**Set exercise a**
Reproduce the stretch of the deep excavation text from "How do you handle" through "near heritage buildings?" word for word.
╭─ Text shown
It depends on the building's foundation depth and the rock profile. Under NBCC 2015, the zone of influence extends at a 1:1 line downward from the adjacent footing. If the excavation toe stays outside that envelope and the rock socket provides sufficient passive resistance, we can often reach 12 meters without underpinning. We confirm this with a soil-structure interaction model using actual pressuremeter K₀ values.
What is the cost range for a geotechnical design of a deep excavation in Kingston?
A complete design package—including site investigation review, shoring design, dewatering plan, and construction monitoring specifications—typically ranges from CA$2,700 to CA$9,740 depending on excavation depth, proximity to adjacent structures, and the complexity of the groundwater regime. This covers the stamped engineering drawings and calculations required for a City of Kingston building permit.
How do you handle the fractured limestone when calculating passive resistance at the toe?
We run pressuremeter tests in each borehole to measure the in-situ modulus and limit pressure of the rock mass. The passive resistance is calculated using the Hoek-Brown failure criterion with a GSI (Geological Strength Index) derived from core logging and RQD. We never use intact rock properties alone—that overestimates capacity and can lead to a toe kick-out failure.
What instrumentation is required during excavation near heritage buildings?
For excavations within 30 meters of a designated heritage structure, the City of Kingston typically requires inclinometers behind the wall, optical survey points on the adjacent building facade, and vibration monitors set to a 12.5 mm/s PPV alarm threshold. We specify the monitoring frequency and trigger levels in the design package and review the data weekly.
Do you need a hydrogeological study for dewatering a deep excavation in Kingston?
Yes, if the excavation extends more than 2 meters below the seasonal high groundwater table, the Ministry of the Environment, Conservation and Parks requires a Permit to Take Water. We conduct a pumping test to determine the hydraulic conductivity of the limestone and till, then design the dewatering system to meet the permit's discharge quality and drawdown limits.
╰─
╭─ Supplied material
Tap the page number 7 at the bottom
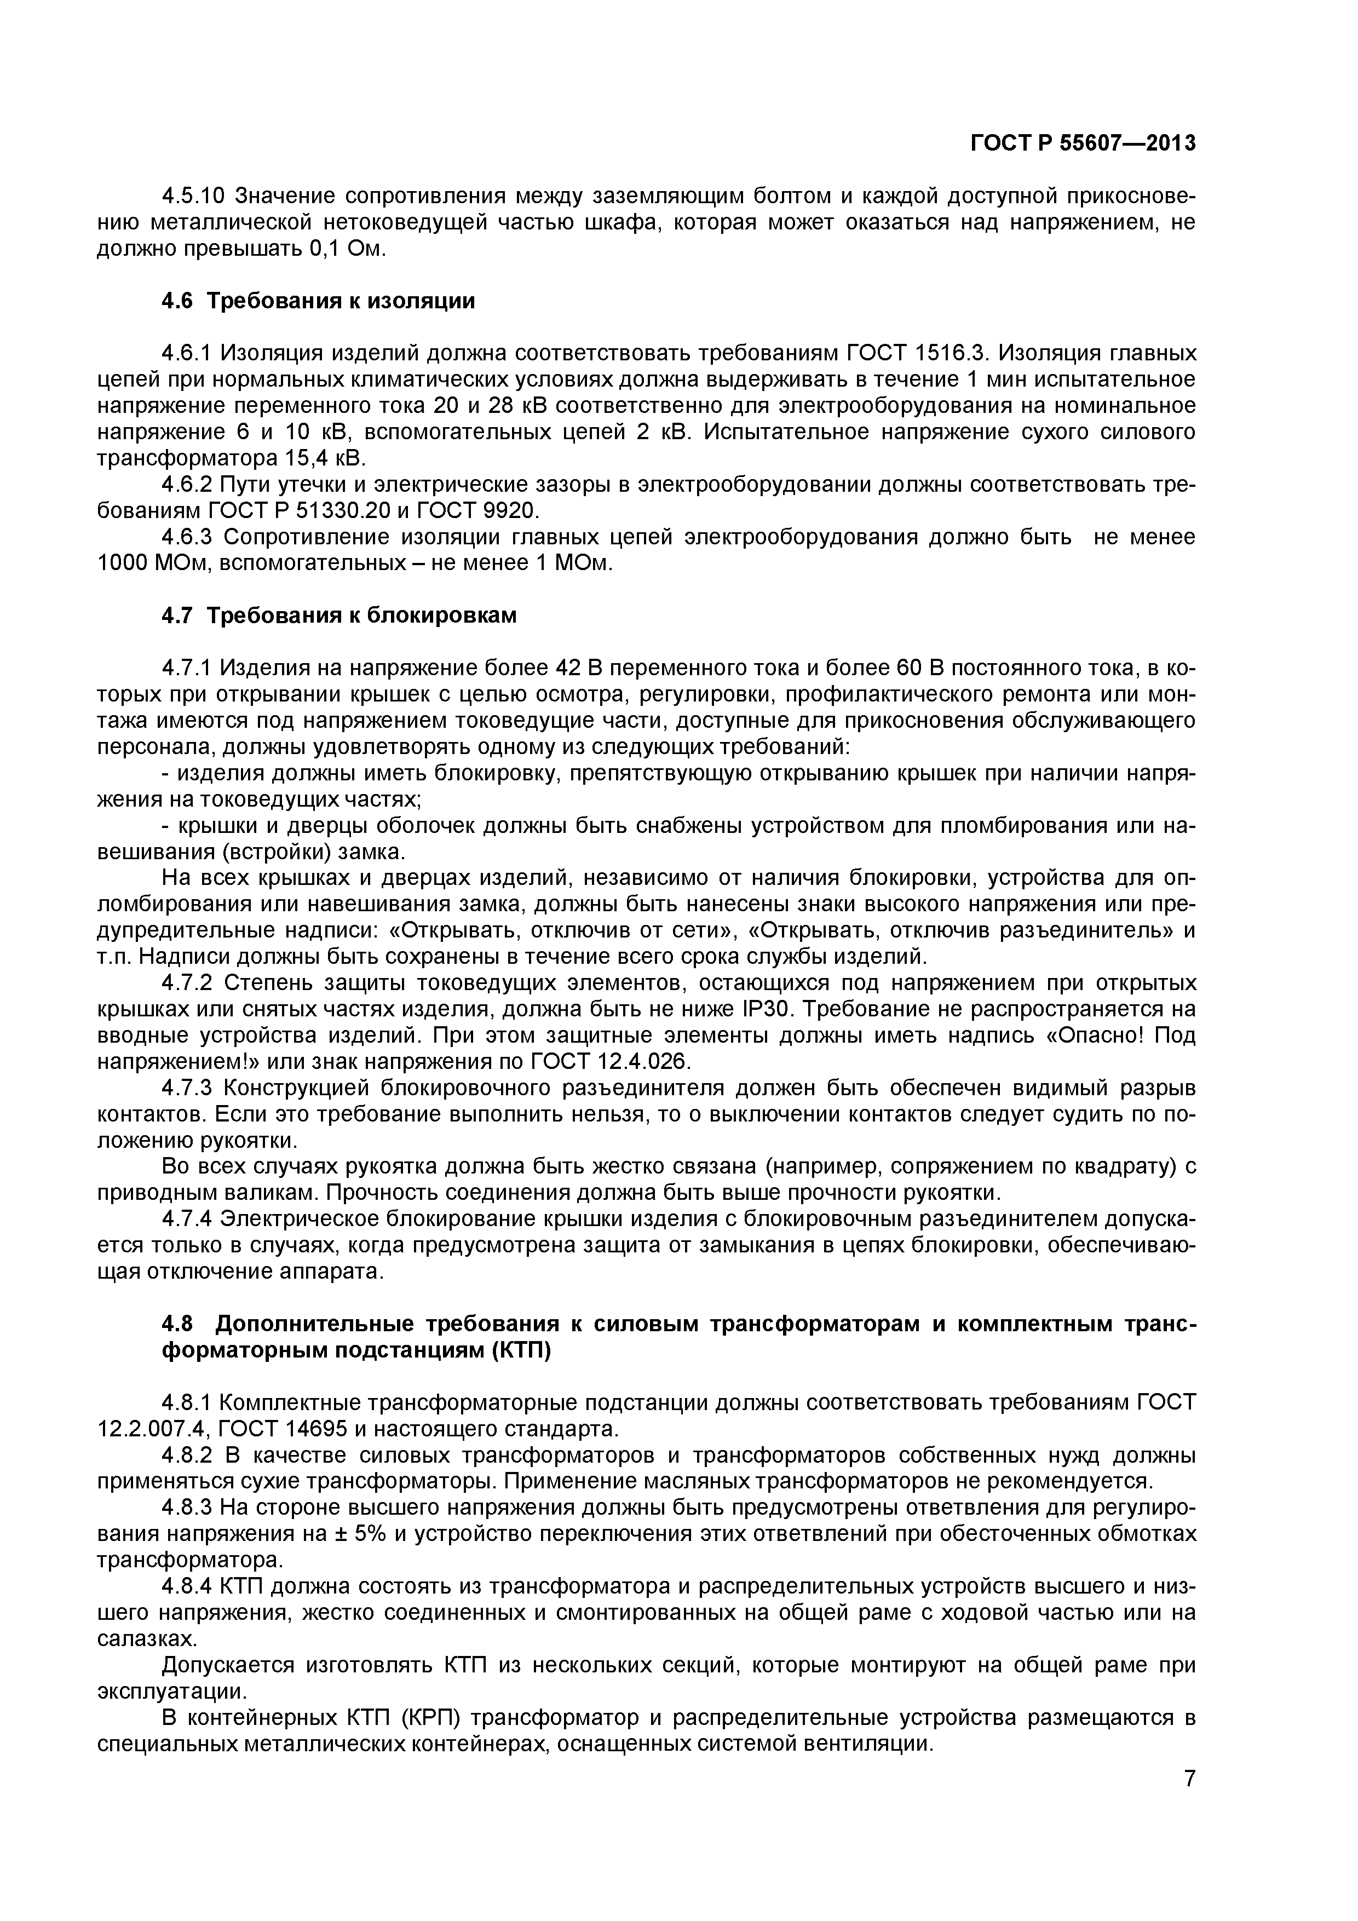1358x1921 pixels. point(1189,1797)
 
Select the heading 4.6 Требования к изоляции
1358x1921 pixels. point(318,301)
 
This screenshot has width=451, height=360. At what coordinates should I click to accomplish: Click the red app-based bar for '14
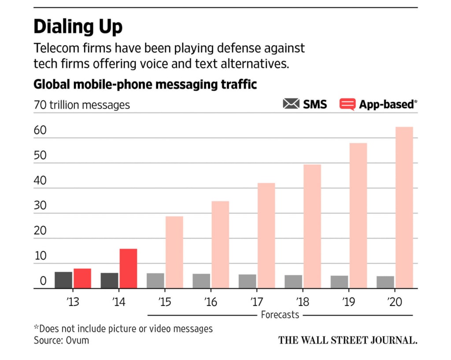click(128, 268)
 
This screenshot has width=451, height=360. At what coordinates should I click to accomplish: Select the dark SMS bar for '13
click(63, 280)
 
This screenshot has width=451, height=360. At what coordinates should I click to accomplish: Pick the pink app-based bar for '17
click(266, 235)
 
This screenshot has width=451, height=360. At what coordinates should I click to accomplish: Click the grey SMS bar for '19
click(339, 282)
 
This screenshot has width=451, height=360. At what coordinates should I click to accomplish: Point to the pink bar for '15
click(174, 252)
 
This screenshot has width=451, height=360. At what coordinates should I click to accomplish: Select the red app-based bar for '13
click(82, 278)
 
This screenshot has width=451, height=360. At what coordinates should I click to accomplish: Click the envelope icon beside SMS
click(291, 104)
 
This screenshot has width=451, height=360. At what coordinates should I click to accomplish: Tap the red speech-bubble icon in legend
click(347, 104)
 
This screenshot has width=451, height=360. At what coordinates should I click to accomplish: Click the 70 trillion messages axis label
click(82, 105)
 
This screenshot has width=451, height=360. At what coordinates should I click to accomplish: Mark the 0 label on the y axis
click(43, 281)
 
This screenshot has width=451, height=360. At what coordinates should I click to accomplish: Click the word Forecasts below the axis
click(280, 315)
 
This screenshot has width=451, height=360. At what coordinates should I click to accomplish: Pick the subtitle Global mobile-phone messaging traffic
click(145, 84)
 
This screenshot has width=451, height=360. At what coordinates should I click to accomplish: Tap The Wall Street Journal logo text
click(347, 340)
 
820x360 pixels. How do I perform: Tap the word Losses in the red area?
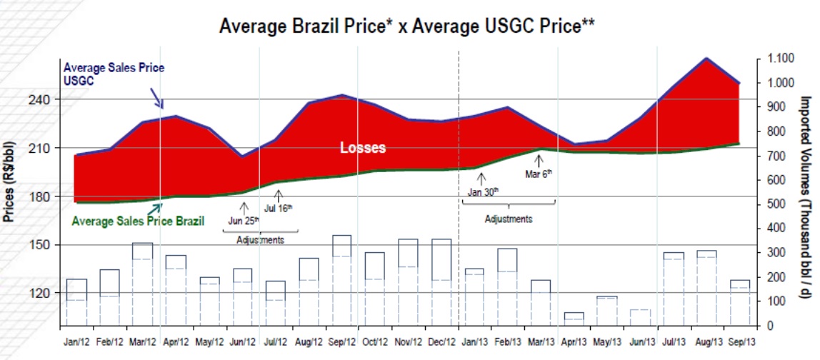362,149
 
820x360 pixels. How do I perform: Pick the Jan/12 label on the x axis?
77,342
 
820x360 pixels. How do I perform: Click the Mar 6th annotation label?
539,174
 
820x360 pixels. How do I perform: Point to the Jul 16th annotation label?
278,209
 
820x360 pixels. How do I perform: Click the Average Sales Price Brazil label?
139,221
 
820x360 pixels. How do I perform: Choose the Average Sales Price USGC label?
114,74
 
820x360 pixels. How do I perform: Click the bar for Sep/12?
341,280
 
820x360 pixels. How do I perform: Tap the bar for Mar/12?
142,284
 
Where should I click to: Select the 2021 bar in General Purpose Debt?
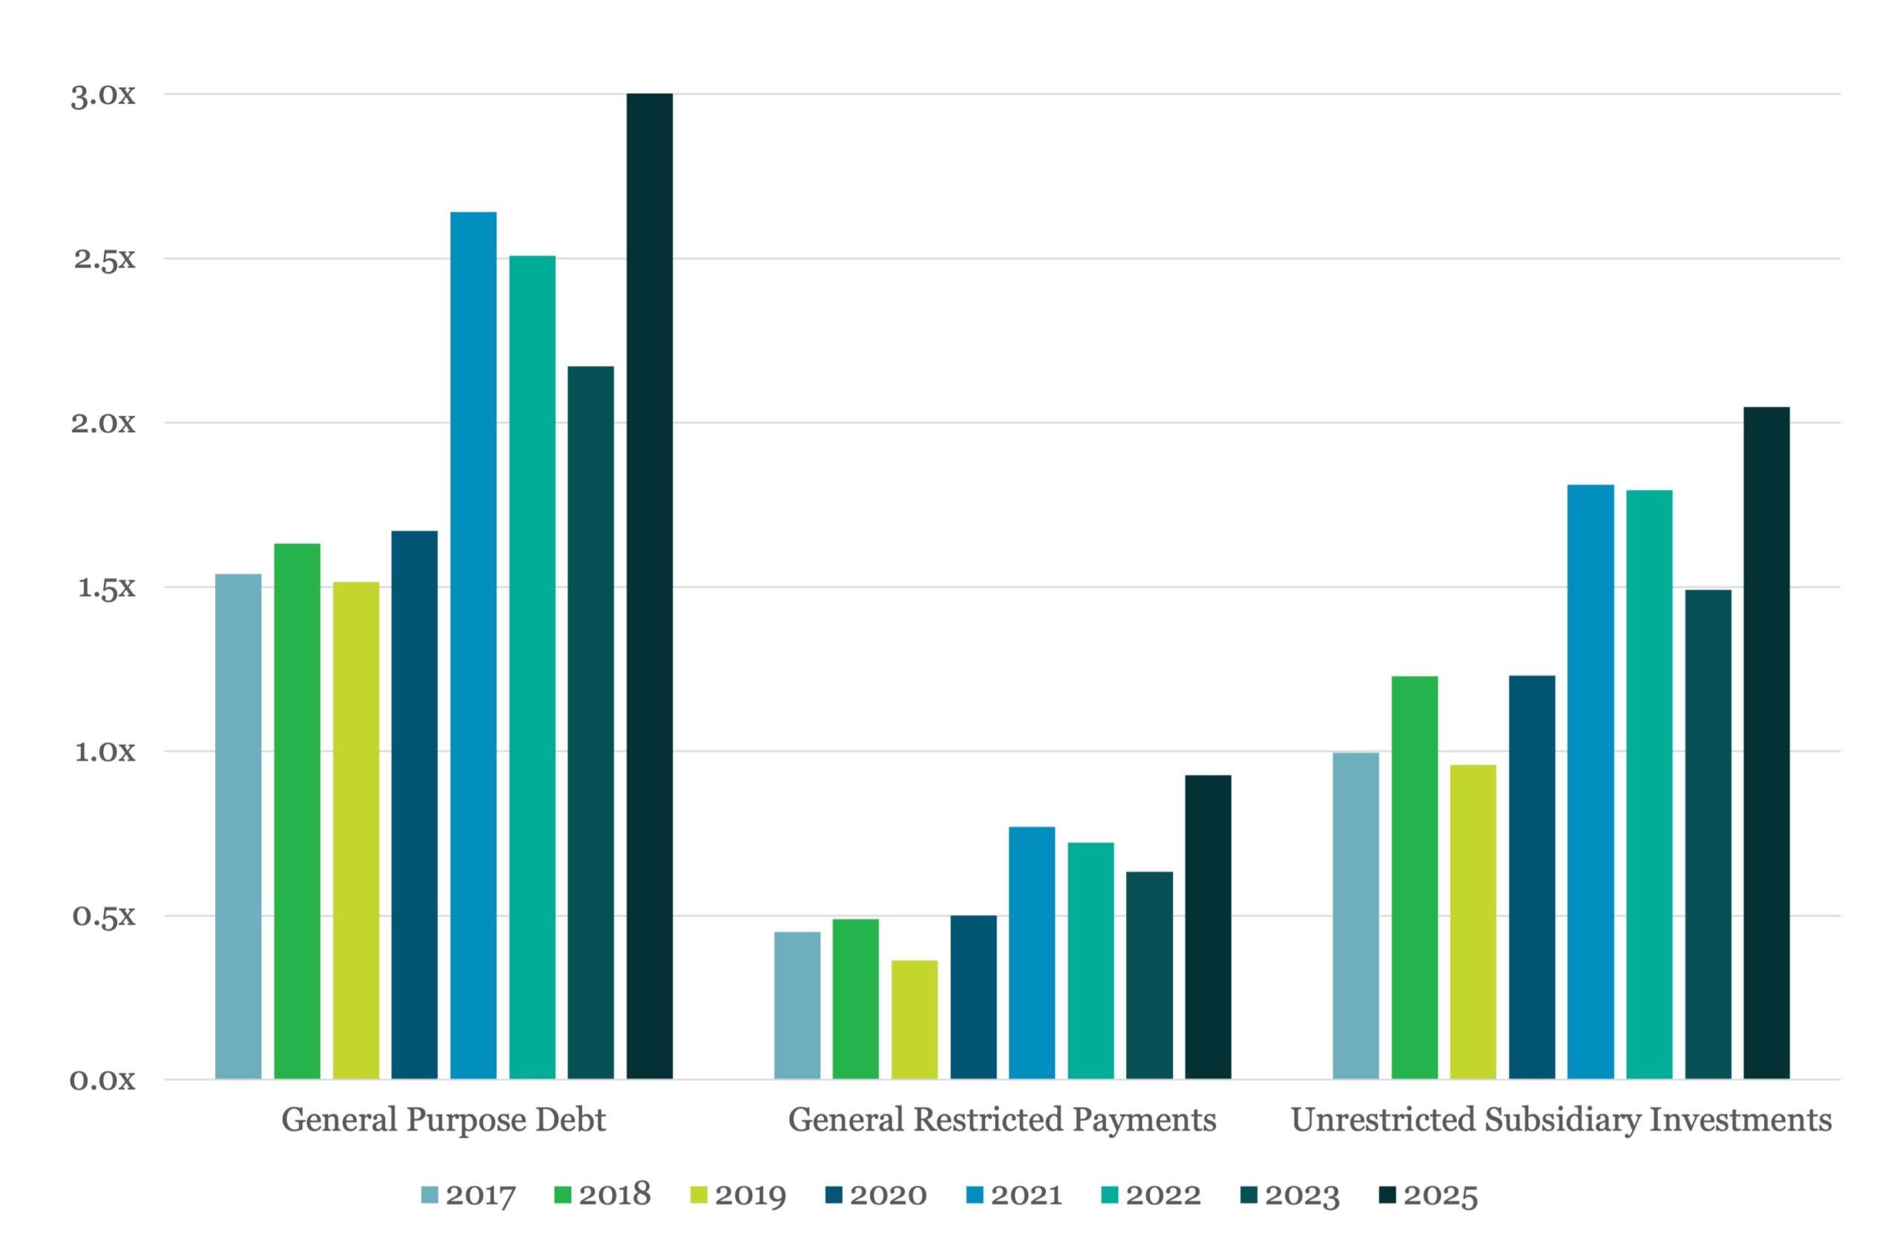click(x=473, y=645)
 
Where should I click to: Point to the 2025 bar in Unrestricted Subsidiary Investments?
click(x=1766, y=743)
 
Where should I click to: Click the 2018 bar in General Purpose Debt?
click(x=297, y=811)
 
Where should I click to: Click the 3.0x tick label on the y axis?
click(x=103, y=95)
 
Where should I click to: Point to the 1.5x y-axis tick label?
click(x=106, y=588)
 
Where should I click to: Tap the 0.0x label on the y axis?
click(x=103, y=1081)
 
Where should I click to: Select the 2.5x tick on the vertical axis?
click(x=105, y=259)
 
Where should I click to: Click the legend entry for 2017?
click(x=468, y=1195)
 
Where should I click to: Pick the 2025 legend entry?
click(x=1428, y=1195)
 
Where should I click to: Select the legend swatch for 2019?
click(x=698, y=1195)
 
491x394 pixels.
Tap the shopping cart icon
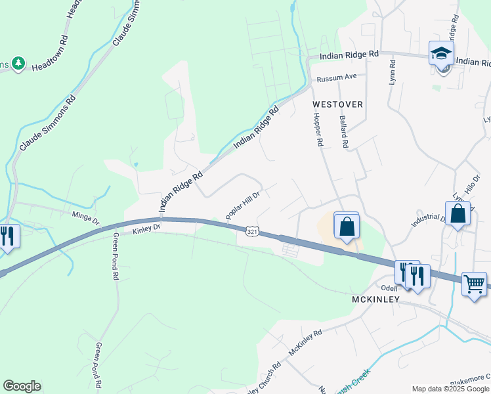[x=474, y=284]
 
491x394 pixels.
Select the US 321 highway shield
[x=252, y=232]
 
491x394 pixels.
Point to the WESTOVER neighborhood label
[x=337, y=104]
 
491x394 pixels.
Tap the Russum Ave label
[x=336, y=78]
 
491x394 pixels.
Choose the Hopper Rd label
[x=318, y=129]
╰─
**Set exercise b**
Arrange the stretch of the rows from their very first line through the line containing "click(339, 282)", both included, as a JSON list of strings with one string per line and no blank lines. Leave out the pictures.

**Exercise response a**
How do you handle the fractured limestone when calculating passive resistance at the toe?
We run pressuremeter tests in each borehole to measure the in-situ modulus and limit pressure of the rock mass. The passive resistance is calculated using the Hoek-Brown failure criterion with a GSI (Geological Strength Index) derived from core logging and RQD. We never use intact rock properties alone—that overestimates capacity and can lead to a toe kick-out failure.
What instrumentation is required during excavation near heritage buildings?

**Exercise response b**
[
  "Tap the page number 7 at the bottom",
  "1358x1921 pixels. point(1189,1797)",
  "Select the heading 4.6 Требования к изоляции",
  "1358x1921 pixels. point(318,301)",
  "This screenshot has width=451, height=360. At what coordinates should I click to accomplish: Click the red app-based bar for '14",
  "click(128, 268)",
  "This screenshot has width=451, height=360. At what coordinates should I click to accomplish: Select the dark SMS bar for '13",
  "click(63, 280)",
  "This screenshot has width=451, height=360. At what coordinates should I click to accomplish: Pick the pink app-based bar for '17",
  "click(266, 235)",
  "This screenshot has width=451, height=360. At what coordinates should I click to accomplish: Click the grey SMS bar for '19",
  "click(339, 282)"
]